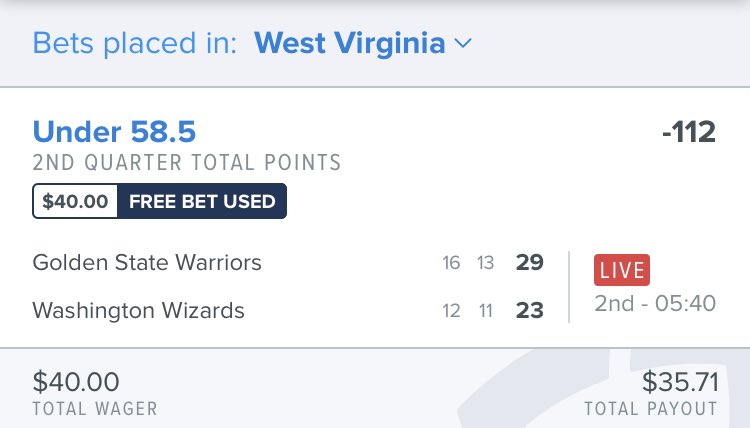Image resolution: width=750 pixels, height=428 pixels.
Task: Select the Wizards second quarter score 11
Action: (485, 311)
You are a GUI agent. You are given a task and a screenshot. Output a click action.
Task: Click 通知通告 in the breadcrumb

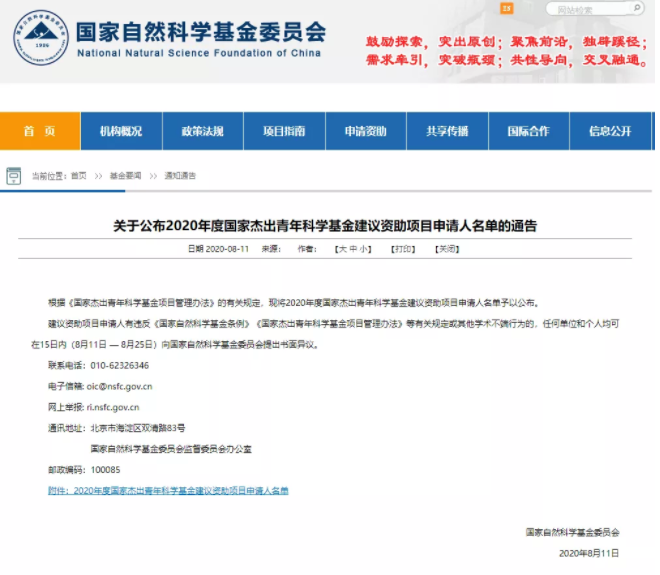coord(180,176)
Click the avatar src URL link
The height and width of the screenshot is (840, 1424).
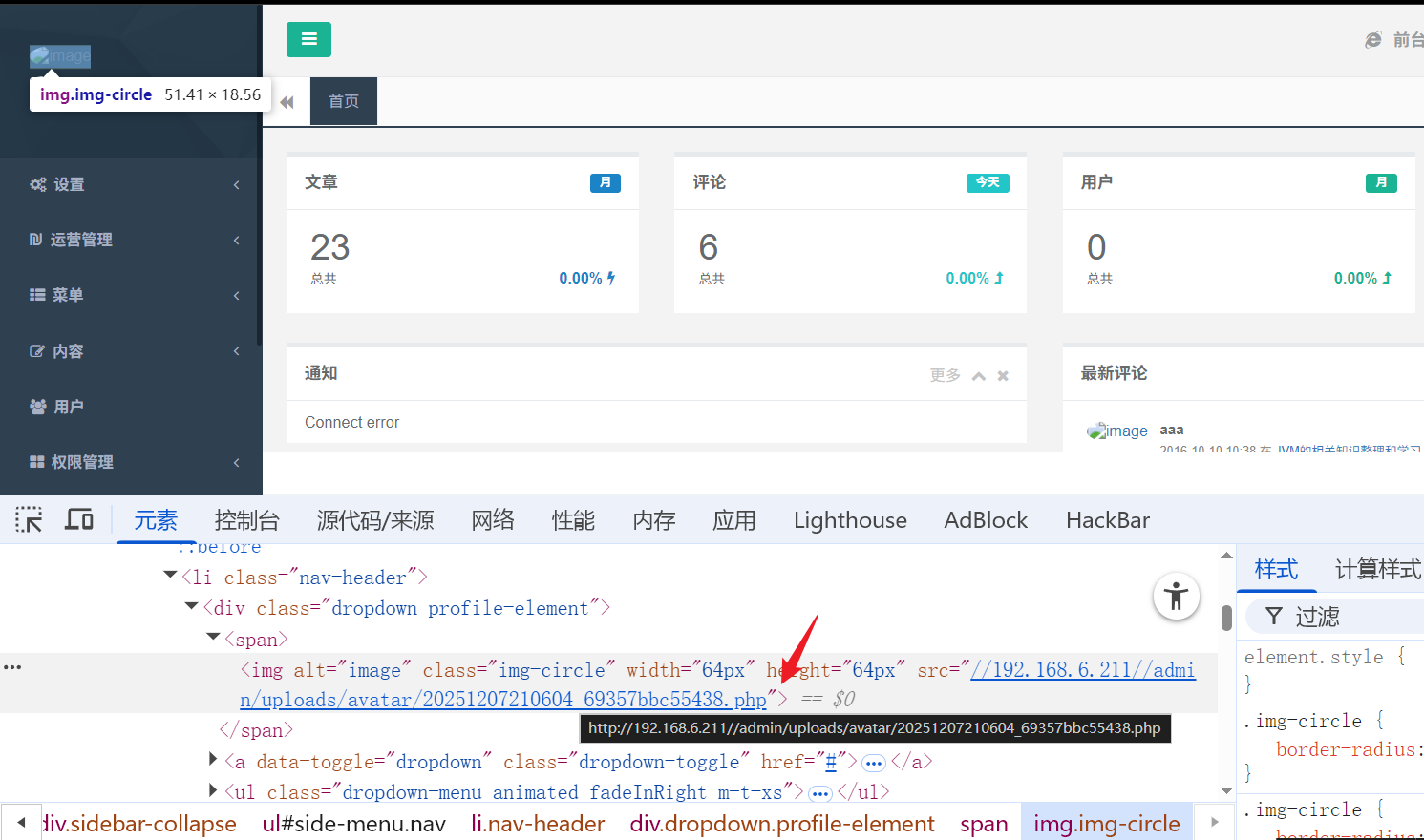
* * * * * * * * *
= WHAT IS EXPECTED =
What is needed is a word-for-word restatement of the lines from the one holding "You are a GUI" to the final line of the data above, inclusive, without any pictures.

= OUTPUT OF THE EXERCISE =
You are a GUI agent. You are given a task and a screenshot. Output a click action.
Task: Click 通知通告 in the breadcrumb

coord(180,176)
Click the avatar src URL link
The height and width of the screenshot is (840, 1424).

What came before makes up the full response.